WHAT THE TASK REQUIRES: Rewrite the blog post between "By coincidence, just" and "math (STEM) majors.", inclusive, changing "past week" to "past month".

SELECTED EXCERPT:

Monday, March 05, 2007

STEM cells

By coincidence, just as I was spending a lot of time in the past week being a Role Model and advisor for groups of graduate and undergraduate women in science, I also saw the movie "The Gender Chip". If you haven't seen it, it's a movie, available on DVD, that follows the undergraduate careers of a small group of young women at Ohio State University as they work their way through science, technology, engineering, and math (STEM) majors.

An aspect of the movie that rang very true was the clear depiction of the dedication and energy of the women, even while plagued with some doubts about what their futures will be like. Such doubts are normal for most undergraduates, but for these and many women, the doubts focus on whether their careers will stop completely when they have kids, perhaps just a few years after they get started with the careers they have worked so hard to achieve.

Another 'true' part of the movie is the contention that young women today won't put up with being treated as less able than men in an academic setting. I saw this in action last week when I met with a group of young women (undergraduate and graduate students) who made it very clear that they know how good they are. They know that they are smart, dedicated, and hard-working, and that this should lead to many opportunities. Most of their stories about being treated as having inferior abilities or intellects compared to men came from their experiences with jobs and internships, not from academia. If there is a bright side to that, it's that these women are gaining a lot of self-confidence from their academic experiences.

I saw the Gender Chip movie before I looked at the movie/project's webpage, and was surprised to see that it is being promoted as a tool for encouraging, inspiring, or recruiting young women to pursue careers in STEM. I'd be interested to see how successful it is at that goal. I liked the movie overall, but I didn't get a very good sense for "What is it like to be a young woman training in college for a career in the high stakes professions of science, math, engineering and technology?" or "When gender collides with our cultural assumptions about who can flourish in these fields, how are young women changing the real and practical terms of engagement?" [quotes from Gender Chip website].

I suppose it helps for pre-college girls to see 'real' women doing well and being passionate about science, engineering, math. One of my favorite parts of the movie was when one of the young women talks emphatically about how much she loves concrete, steel, and asphalt.

2 comments:

Anonymous said...

I saw that movie during a Graduate Women In Scicence (GWIS) meeting - from my perspective, it was a little cheesy and I felt the narrator/woman who made the movie was very sad and looked beaten down. As a young woman pursuing a graduate career in the sciences, it wasn't that big of a motivator for me. People like you are.

I too liked the woman who professed her love for concrete.

Ms.PhD said...

I've never heard of it. Sounds interesting.

Since I'm always ranting that there should be more media attention for scientists- rather than athletes and hollywood- this is probably a good thing. But now I'm really curious to get a feeling for the tone of the overall message, whether I would have found it encouraging if I had seen it years ago, or just the opposite.

Stored data:
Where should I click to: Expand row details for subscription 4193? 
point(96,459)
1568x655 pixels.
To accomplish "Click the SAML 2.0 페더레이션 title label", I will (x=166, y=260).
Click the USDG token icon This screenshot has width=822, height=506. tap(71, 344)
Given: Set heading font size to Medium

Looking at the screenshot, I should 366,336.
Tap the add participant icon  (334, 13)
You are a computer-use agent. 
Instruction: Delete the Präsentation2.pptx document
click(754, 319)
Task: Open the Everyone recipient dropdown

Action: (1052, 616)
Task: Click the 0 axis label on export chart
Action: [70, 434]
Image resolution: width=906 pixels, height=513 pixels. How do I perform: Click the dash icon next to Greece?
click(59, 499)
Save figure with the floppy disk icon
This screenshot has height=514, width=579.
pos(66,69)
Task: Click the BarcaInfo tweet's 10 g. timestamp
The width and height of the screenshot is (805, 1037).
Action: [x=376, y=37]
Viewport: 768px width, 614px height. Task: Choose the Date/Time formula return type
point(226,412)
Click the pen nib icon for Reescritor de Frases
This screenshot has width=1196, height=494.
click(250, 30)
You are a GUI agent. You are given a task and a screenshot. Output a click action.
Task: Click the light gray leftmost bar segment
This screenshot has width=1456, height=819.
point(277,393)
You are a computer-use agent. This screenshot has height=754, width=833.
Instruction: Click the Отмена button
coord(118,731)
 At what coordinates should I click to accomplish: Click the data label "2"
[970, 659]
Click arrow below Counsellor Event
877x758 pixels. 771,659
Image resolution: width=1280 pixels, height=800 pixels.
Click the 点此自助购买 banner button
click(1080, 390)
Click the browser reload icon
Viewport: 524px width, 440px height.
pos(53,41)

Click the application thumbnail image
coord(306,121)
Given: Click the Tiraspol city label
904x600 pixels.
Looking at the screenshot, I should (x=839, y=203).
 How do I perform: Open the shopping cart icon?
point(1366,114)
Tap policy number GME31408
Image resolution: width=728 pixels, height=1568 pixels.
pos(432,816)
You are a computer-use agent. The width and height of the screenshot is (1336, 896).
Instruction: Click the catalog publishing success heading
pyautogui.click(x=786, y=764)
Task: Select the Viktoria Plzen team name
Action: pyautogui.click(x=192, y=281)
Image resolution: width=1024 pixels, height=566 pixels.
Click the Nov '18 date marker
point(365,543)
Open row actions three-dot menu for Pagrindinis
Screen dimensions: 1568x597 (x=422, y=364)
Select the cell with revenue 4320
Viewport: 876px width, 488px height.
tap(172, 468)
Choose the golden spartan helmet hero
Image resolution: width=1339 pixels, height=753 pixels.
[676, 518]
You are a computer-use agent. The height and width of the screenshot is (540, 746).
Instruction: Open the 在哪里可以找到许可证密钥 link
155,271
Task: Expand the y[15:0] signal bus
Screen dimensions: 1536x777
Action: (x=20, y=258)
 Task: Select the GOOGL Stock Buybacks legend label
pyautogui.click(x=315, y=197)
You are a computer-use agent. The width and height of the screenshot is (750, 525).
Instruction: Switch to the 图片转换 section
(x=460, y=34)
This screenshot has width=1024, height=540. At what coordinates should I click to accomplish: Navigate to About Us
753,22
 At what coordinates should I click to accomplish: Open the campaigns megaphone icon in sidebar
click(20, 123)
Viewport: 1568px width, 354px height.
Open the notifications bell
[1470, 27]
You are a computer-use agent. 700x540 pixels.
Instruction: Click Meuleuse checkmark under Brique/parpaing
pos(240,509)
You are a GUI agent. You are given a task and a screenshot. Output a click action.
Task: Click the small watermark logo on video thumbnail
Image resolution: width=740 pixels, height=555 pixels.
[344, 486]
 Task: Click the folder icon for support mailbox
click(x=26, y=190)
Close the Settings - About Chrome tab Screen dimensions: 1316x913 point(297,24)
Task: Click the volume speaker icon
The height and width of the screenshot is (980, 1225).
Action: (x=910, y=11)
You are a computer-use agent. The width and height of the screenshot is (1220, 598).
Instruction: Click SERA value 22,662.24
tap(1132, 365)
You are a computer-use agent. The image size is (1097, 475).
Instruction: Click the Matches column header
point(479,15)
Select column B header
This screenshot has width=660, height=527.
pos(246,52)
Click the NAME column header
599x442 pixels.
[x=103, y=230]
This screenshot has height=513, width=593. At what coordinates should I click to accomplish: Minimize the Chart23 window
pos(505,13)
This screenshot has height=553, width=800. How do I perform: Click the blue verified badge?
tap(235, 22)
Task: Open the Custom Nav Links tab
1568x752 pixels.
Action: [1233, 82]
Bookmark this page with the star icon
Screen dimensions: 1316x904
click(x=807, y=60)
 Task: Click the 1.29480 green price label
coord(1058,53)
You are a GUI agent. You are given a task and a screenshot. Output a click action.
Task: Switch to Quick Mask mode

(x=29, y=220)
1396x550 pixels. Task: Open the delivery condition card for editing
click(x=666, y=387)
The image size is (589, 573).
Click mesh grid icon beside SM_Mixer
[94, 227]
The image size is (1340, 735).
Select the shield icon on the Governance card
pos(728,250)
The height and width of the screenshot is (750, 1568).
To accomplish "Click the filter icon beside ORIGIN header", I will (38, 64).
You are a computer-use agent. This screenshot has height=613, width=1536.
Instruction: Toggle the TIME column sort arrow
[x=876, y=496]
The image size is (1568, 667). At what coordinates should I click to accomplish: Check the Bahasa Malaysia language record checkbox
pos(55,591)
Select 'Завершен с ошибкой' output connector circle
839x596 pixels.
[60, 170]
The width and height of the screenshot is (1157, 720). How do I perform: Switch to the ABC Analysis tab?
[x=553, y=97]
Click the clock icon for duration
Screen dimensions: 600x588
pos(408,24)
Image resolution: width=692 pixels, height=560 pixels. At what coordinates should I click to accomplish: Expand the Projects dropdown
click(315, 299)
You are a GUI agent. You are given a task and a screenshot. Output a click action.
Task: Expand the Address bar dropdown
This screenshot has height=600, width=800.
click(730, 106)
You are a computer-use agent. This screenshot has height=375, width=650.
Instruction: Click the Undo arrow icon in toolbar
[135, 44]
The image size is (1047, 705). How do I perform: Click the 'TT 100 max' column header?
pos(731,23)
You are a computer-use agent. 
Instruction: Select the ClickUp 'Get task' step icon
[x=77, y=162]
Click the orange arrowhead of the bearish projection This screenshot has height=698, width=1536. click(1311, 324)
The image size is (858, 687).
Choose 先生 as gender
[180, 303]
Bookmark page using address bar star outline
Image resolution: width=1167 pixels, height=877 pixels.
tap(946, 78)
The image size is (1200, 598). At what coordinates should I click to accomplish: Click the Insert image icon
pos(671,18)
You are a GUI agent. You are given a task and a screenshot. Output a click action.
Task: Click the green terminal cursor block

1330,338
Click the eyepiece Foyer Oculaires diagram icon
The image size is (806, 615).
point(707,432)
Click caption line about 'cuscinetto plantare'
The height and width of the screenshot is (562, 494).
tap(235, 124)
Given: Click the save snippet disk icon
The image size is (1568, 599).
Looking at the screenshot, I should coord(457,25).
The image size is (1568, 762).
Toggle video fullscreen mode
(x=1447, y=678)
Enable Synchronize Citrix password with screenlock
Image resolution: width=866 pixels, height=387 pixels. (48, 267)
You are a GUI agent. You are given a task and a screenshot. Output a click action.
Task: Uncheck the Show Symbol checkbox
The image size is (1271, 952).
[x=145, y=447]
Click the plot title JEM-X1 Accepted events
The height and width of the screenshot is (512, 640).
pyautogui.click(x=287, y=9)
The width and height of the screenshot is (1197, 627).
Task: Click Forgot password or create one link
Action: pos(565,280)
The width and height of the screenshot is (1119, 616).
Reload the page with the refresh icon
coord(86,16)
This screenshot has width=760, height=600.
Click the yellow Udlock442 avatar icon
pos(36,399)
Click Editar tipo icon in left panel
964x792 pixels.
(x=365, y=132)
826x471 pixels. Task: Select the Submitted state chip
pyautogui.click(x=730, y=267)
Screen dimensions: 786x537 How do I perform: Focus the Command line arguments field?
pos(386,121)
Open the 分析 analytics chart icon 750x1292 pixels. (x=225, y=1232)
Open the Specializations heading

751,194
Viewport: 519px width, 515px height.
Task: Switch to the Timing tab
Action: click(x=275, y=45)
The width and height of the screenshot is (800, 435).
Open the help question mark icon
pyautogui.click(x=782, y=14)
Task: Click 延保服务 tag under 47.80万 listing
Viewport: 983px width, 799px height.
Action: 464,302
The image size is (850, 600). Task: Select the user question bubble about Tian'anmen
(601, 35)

SOLUTION FOR THIS PROBLEM:
By coincidence, just as I was spending a lot of time in the past month being a Role Model and advisor for groups of graduate and undergraduate women in science, I also saw the movie "The Gender Chip". If you haven't seen it, it's a movie, available on DVD, that follows the undergraduate careers of a small group of young women at Ohio State University as they work their way through science, technology, engineering, and math (STEM) majors.